ACTION ITEM |
Identify, in the records below, every line where the string "computer" appears, and copy each such line.

[AVAILABLE DATA — start]

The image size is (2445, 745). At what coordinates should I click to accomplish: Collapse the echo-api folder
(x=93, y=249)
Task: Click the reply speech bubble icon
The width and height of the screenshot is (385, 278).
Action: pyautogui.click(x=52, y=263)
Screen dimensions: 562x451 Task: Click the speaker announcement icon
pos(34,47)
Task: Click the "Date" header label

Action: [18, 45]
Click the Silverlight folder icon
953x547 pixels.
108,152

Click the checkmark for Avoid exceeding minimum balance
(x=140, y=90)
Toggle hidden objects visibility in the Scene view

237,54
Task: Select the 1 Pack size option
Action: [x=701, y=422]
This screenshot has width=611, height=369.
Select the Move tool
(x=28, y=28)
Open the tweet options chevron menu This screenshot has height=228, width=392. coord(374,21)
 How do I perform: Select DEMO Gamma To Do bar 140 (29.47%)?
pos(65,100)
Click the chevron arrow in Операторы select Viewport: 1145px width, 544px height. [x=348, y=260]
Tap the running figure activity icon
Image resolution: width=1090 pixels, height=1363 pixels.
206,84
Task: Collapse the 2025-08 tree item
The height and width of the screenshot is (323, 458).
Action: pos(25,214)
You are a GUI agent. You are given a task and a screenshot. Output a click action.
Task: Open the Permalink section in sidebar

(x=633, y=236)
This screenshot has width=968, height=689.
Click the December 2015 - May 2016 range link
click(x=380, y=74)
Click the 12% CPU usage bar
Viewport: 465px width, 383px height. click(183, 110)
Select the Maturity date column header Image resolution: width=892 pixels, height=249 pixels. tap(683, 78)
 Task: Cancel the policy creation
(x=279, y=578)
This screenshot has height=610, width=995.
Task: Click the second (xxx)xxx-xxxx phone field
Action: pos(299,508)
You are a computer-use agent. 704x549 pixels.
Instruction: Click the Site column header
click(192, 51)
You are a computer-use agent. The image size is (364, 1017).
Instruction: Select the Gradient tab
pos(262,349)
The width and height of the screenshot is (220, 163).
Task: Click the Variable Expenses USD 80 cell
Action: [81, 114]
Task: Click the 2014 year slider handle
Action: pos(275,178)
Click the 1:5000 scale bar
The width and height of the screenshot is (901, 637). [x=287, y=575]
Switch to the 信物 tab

[AVAILABLE DATA — finish]

COMPLETED EXERCISE |
You are a computer-use agent. 704x549 pixels.
You are a computer-use agent. The image size is (364, 1017).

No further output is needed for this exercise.